Monday, 5 May 2014

Zurbaran and death: art and order

Luminous order
I was slightly irritated on Friday by the LRB review of the Zurbaran exhibition in Brussels.

Creative artists, whose calling is to negate nothing by making something, can prove strangely drawn to inexistence – their own, if not the world’s in general...

A couple of versions of the lamb by Josefa de Obidos, strongly marked by Zurbarán’s influence, have the lamb in a similar pose on a slab that bears the tag: ‘occisus ab origine mundi’. [Killed from the beginning of the world.] It’s hard not to conclude that for de Obidos as for Zurbarán, dead is best, and, as the motto suggests, that things went bad from the get-go. 

For me, Zurbaran is one of those painters who precisely gets right the intensity of life and meaning, and describing this as a hankering for death -except insofar as it is an acknowledgment that this intensity points to a supernatural end rather than simply a natural one- gets him just completely wrong. But in getting him wrong, it reminded me of why the visual arts are essential to understanding the world, including the world of morality and politics.

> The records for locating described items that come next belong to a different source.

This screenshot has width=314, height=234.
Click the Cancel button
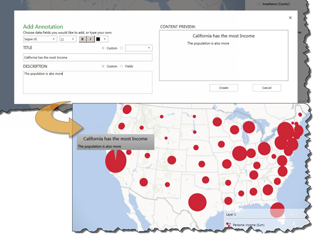click(x=267, y=88)
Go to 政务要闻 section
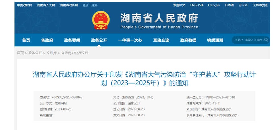 tap(72, 40)
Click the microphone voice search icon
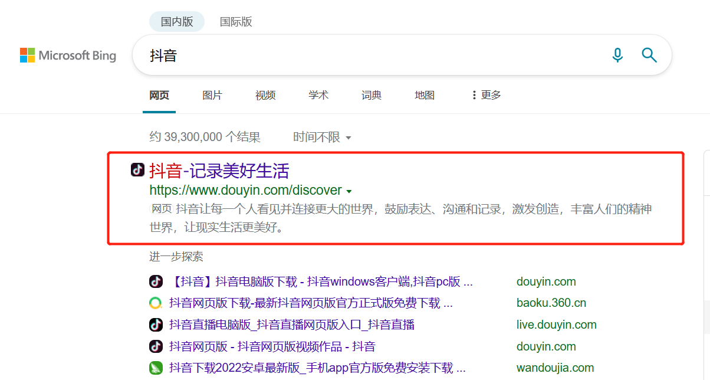The width and height of the screenshot is (710, 380). click(x=617, y=55)
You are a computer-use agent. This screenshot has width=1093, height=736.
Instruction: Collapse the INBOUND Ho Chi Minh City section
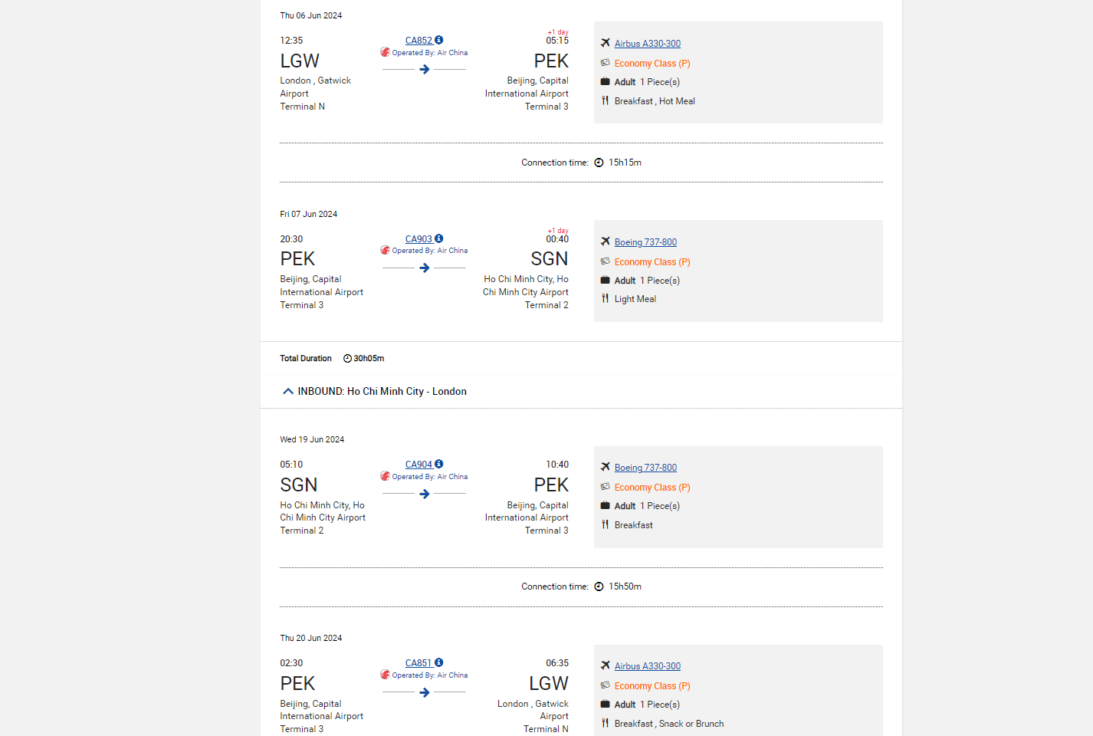[288, 391]
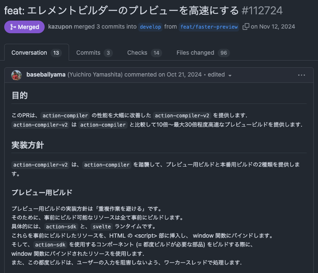Click baseballyama's avatar image

pos(16,75)
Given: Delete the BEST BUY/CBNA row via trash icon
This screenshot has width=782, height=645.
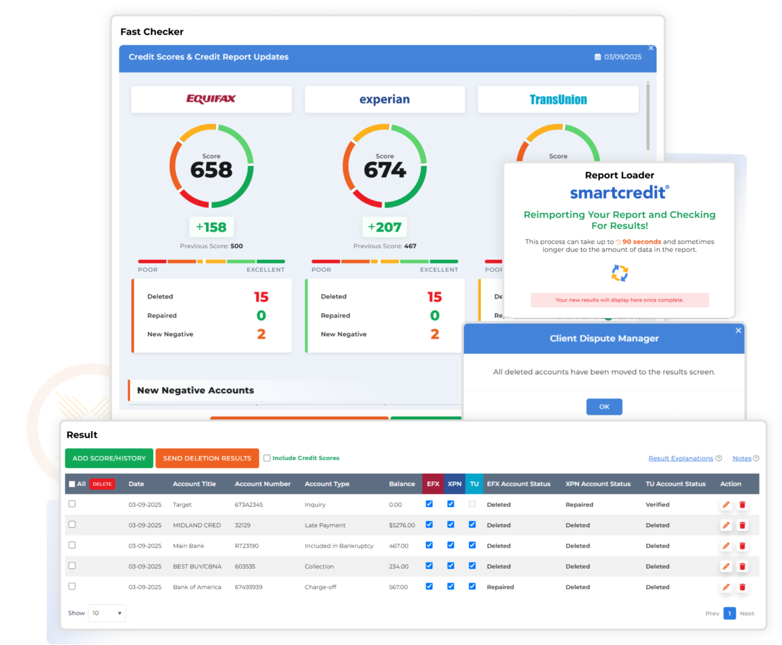Looking at the screenshot, I should (742, 566).
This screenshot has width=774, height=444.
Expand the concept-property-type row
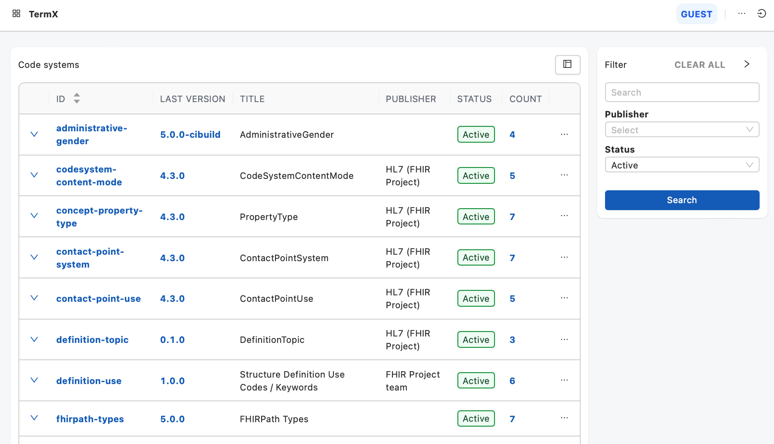tap(34, 216)
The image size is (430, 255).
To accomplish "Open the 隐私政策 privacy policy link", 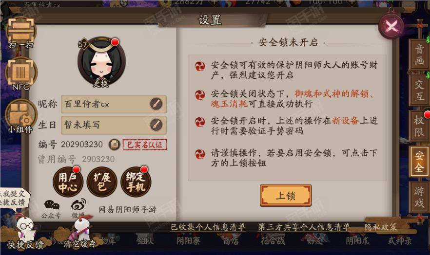I will click(x=381, y=227).
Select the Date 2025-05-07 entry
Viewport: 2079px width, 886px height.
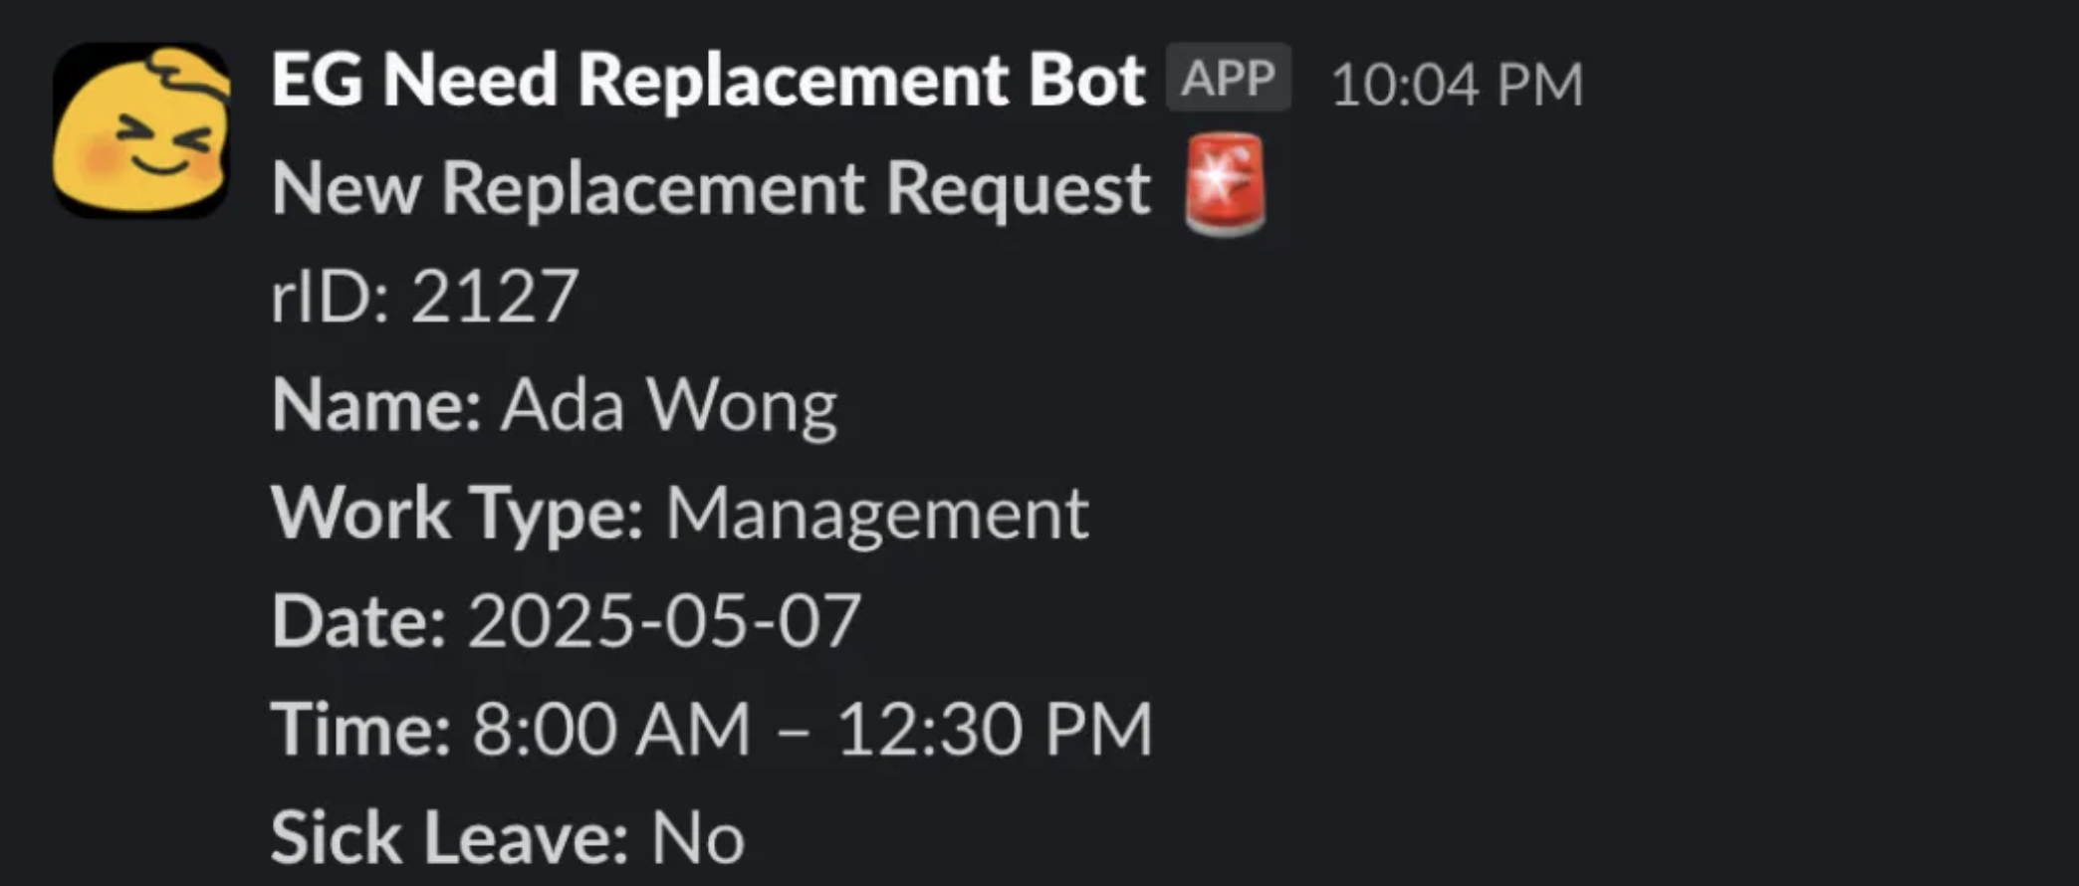click(x=568, y=621)
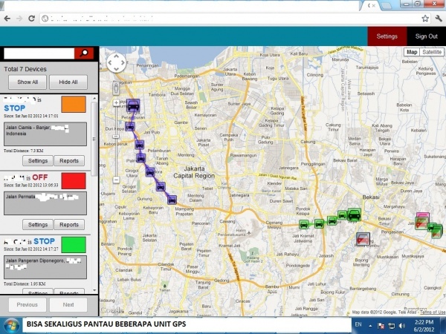Screen dimensions: 446x334
Task: Select the Map view type
Action: [x=412, y=52]
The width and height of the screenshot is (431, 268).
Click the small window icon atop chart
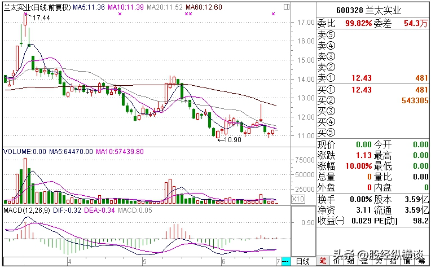(x=287, y=6)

For us -and 'us' here means those conservatives who believe in a perennial philosophy (as Webster's puts it) which is 'the philosophical tradition of the world's great thinkers from Plato, Aristotle, and Aquinas to their modern successors dealing with problems of ultimate reality', there is a fundamental order to the world. Precisely how that order is conceptualized will differ according as you are a Thomist, a Platonist, a Confucian, a Stoic etc etc. But all these schools will share a sense that the human task is to discern and imitate that order. 

Discernment of order is under the aspects of truth, goodness and beauty, and, of these, it is perhaps beauty which is, in the modern world, most neglected. Art, when done properly, makes manifest that order: the rationality of the world becomes visible (or audible) rather than merely understood or desired.

Zurbaran's manifesting of order can be seen both in the form of the individual objects and in the relationship between them: to see his paintings aright is to be sent back into the world to discern a rational order which is not yet perfectly there: an order that exists in potentia, but not in actu. Moreover, that order, the astringency the review talks of, is also an order in our psychology: to see the world aright, we too have to be cleansed.

Art is central to politics because it teaches us to see properly. When presented with 'the rich man in his castle, the poor man at his gate', the traditionalist (or perhaps more exactly the Daily Mail) simply sees the correct order of things and the progressive simply sees a wrong to be righted. We see -well what do we see? We see through a glass darkly, and to see clearly requires a katharsis of self as well as intensity of focus. Wrestling with art is wrestling with that order which is obscured: it is learning to discern. In Zurbaran, not only does his chiaroscuro serve to illuminate the luminous form against a dark background (the still life above) but it serves to obscure the form (below): a reminder that, on earth, order exists only as a dimly glimpsed future promise and never as a fully achieved reality.


                                                       Through a glass darkly.